Task goal
Edit the records below by replacing each "Screen dimensions" with "Display size", leaving everything else unchanged.

Stored data
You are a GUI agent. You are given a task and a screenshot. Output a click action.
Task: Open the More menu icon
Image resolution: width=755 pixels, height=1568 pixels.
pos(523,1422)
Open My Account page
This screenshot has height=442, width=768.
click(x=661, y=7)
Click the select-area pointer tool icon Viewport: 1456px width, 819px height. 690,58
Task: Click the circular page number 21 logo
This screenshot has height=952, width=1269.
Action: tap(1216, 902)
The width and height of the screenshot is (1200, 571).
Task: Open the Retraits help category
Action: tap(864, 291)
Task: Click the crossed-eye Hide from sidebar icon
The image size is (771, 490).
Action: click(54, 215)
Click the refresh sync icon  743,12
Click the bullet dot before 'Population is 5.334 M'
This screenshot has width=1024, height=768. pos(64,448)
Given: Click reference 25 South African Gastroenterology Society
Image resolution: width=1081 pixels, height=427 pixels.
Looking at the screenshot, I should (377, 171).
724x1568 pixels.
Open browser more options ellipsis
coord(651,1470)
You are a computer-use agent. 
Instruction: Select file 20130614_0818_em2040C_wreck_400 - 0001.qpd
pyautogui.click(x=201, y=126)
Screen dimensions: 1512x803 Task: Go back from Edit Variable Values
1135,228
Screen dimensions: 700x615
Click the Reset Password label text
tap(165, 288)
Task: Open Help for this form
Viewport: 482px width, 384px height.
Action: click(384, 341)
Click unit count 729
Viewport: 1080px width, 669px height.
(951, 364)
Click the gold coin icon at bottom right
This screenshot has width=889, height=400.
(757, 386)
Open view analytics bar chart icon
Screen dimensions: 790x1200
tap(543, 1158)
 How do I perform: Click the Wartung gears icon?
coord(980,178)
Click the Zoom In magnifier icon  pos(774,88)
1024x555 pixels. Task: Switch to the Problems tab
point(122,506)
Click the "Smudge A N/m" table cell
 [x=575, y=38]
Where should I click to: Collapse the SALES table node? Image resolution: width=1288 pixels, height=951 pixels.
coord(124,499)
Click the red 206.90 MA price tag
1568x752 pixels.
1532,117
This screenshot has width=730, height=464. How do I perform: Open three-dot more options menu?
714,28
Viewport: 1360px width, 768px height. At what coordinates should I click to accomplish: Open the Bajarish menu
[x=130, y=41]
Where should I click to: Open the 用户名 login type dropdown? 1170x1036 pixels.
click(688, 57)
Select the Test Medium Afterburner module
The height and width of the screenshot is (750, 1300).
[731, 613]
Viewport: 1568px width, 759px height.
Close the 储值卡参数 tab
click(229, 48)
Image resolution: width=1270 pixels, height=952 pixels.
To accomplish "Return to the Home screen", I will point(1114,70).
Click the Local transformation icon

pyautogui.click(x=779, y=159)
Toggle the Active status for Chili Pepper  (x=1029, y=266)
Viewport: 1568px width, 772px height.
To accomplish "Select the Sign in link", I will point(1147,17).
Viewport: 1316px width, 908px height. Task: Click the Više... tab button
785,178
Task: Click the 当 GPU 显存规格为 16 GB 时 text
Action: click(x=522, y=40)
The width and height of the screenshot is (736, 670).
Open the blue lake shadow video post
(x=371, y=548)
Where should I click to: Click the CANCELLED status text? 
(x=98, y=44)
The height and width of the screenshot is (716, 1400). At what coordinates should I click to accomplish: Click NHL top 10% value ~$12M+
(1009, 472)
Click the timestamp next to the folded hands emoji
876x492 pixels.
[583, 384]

Solved problem
You are a GUI agent. You are given a task and a screenshot. Output a click action.
Task: Open the More menu icon
Image resolution: width=755 pixels, height=1568 pixels.
pos(523,1422)
Open My Account page
This screenshot has height=442, width=768.
click(x=661, y=7)
Click the select-area pointer tool icon Viewport: 1456px width, 819px height. 690,58
Task: Click the circular page number 21 logo
This screenshot has height=952, width=1269.
Action: tap(1216, 902)
The width and height of the screenshot is (1200, 571).
Task: Open the Retraits help category
Action: tap(864, 291)
Task: Click the crossed-eye Hide from sidebar icon
The image size is (771, 490).
Action: click(54, 215)
Click the refresh sync icon  743,12
Click the bullet dot before 'Population is 5.334 M'
This screenshot has width=1024, height=768. pos(64,448)
Given: Click reference 25 South African Gastroenterology Society
Image resolution: width=1081 pixels, height=427 pixels.
Looking at the screenshot, I should (377, 171).
724x1568 pixels.
Open browser more options ellipsis
coord(651,1470)
You are a computer-use agent. 
Instruction: Select file 20130614_0818_em2040C_wreck_400 - 0001.qpd
pyautogui.click(x=201, y=126)
Display size: 1512x803 Task: Go back from Edit Variable Values
1135,228
Display size: 700x615
Click the Reset Password label text
tap(165, 288)
Task: Open Help for this form
Viewport: 482px width, 384px height.
Action: click(384, 341)
Click unit count 729
Viewport: 1080px width, 669px height.
(951, 364)
Click the gold coin icon at bottom right
This screenshot has width=889, height=400.
(757, 386)
Open view analytics bar chart icon
Display size: 790x1200
tap(543, 1158)
 How do I perform: Click the Wartung gears icon?
coord(980,178)
Click the Zoom In magnifier icon  pos(774,88)
1024x555 pixels. Task: Switch to the Problems tab
point(122,506)
Click the "Smudge A N/m" table cell
 [x=575, y=38]
Where should I click to: Collapse the SALES table node? Image resolution: width=1288 pixels, height=951 pixels.
coord(124,499)
Click the red 206.90 MA price tag
1568x752 pixels.
1532,117
This screenshot has width=730, height=464. How do I perform: Open three-dot more options menu?
714,28
Viewport: 1360px width, 768px height. At what coordinates should I click to accomplish: Open the Bajarish menu
[x=130, y=41]
Where should I click to: Open the 用户名 login type dropdown? 1170x1036 pixels.
click(688, 57)
Select the Test Medium Afterburner module
The height and width of the screenshot is (750, 1300).
[731, 613]
Viewport: 1568px width, 759px height.
Close the 储值卡参数 tab
click(229, 48)
Image resolution: width=1270 pixels, height=952 pixels.
To accomplish "Return to the Home screen", I will point(1114,70).
Click the Local transformation icon

pyautogui.click(x=779, y=159)
Toggle the Active status for Chili Pepper  (x=1029, y=266)
Viewport: 1568px width, 772px height.
To accomplish "Select the Sign in link", I will point(1147,17).
Viewport: 1316px width, 908px height. Task: Click the Više... tab button
785,178
Task: Click the 当 GPU 显存规格为 16 GB 时 text
Action: click(x=522, y=40)
The width and height of the screenshot is (736, 670).
Open the blue lake shadow video post
(x=371, y=548)
Where should I click to: Click the CANCELLED status text? 
(x=98, y=44)
The height and width of the screenshot is (716, 1400). At what coordinates should I click to accomplish: Click NHL top 10% value ~$12M+
(1009, 472)
Click the timestamp next to the folded hands emoji
876x492 pixels.
[583, 384]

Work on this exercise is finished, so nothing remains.